My husband went for a guy’s weekend with his friends, they take a trip together every year. It gets increasingly more complicated for them to get together as they build careers and make families. I mostly give him my blessing, it’s important for men to keep their male friends after they get married. I read a paper about this once, how men drop their friends after marriage but women don’t, anyway, I think it’s important to have a support group outside of your marriage, friendships that don’t depend on so many details…

A few of these trips have been bachelor parties, which of course, is unnerving, but manageable.  I have to trust that as long as my husband plays by the house rules and doesn’t do something he will regret for the rest of his life, these things aren’t anything to worry about.  I did NOT feel this way about bachelor parties when I was pregnant and nursing, back then, they were most definitely off limits. You can blame it on the hormones of pregnancy if you like, but it doesn’t invalidate the way I felt.  That’s the funny thing about marriage, as it matures, as the hormones and feelings work it out, the house rules change, if just a little.

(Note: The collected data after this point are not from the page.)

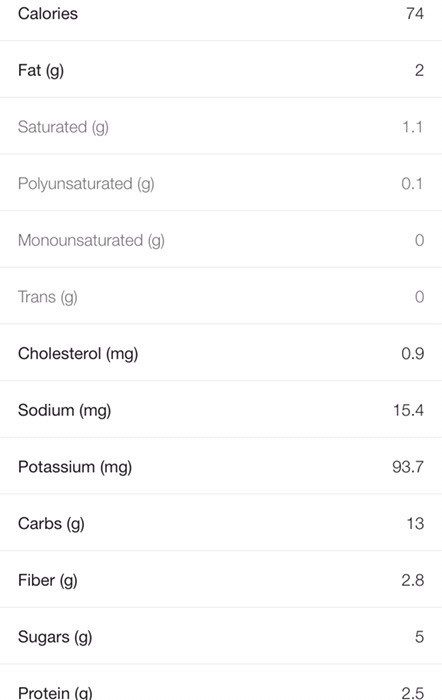Tap the Monounsaturated value 0
442x700 pixels.
tap(419, 240)
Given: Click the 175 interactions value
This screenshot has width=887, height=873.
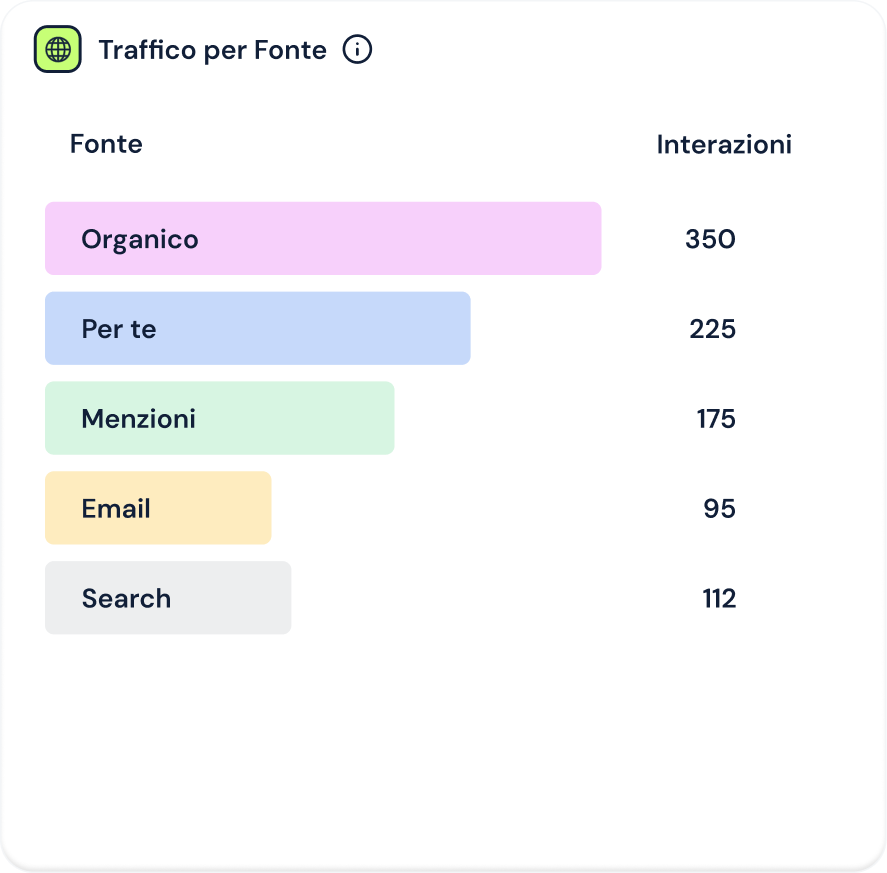Looking at the screenshot, I should point(716,419).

Our calendar says that my husband’s flight home was last night, I remember him telling me he’d be home in time to help take the children to school in the morning, but… he wasn’t. I called his phone but there was no answer. I had to decide between denial, worry, or anger to get me through this morning. I chose the first as my exterior expression while the other two ran through my mind in the background, setting fire to every senario. I rented a car to try delivering both children on-time to their schools (which are across the city from each other, and start within 15 minutes of one another.) This is so much easier when my husband is home, weekday mornings don’t work well without him.

On the way to the car I found a four leaf clover, a common mutation I am told, not that lucky at all, but I held onto it for a while, just in case. I opened the door to the rental car and the alarm went off. The car wouldn’t start. While the rental company tries to fix it, it becomes apparent we’re going to be late for at least one child’s school. We leave the car broken and beeping, I left the four leaf clover in the front seat, it was an accident, I considered retrieving it, but left it, telling myself it meant something to find luck and leave it in a stalled car. One child made it to school on time, one child stayed home with me. The fires of worry and anger in my mind are too mentally exhausting to withstand the bus trip and necessary school office interactions to sign the kid in as tardy. I’ve already pictured every ditch my husband’s body might be found in, there is no way I could walk into that school office alone without the weight of thinking I might always be alone bearing down on me.

After 8 hours of wondering what happened and twice as many connections to his voice mail, Mr. Pierce picks up the phone, relief washes over me. “Where are you?” I ask. “Venice Beach.” he says. “I thought you had a flight home yesterday.” I say. “It’s tonight.” he mumbles. “That’s not what you told me and that’s not what’s on the calendar.” I say. “Well, it’s tonight.” he says. “Thanks for being alive, mother fucker.” I growl in anger before hanging up the phone.

Somewhere in Venice Beach is a man half awake, probably hung over after a long weekend with his best guy friends, the ones he hardly ever gets to see. In his fog he’s probably wondering what he did to deserve such a pleasant 6am wake up call, he’s probably wondering if the house rules changed while he was snoring. But if he’s smart he’ll realize love is an unfeeling bitch at the other end of the telephone line, a really… lucky… bitch.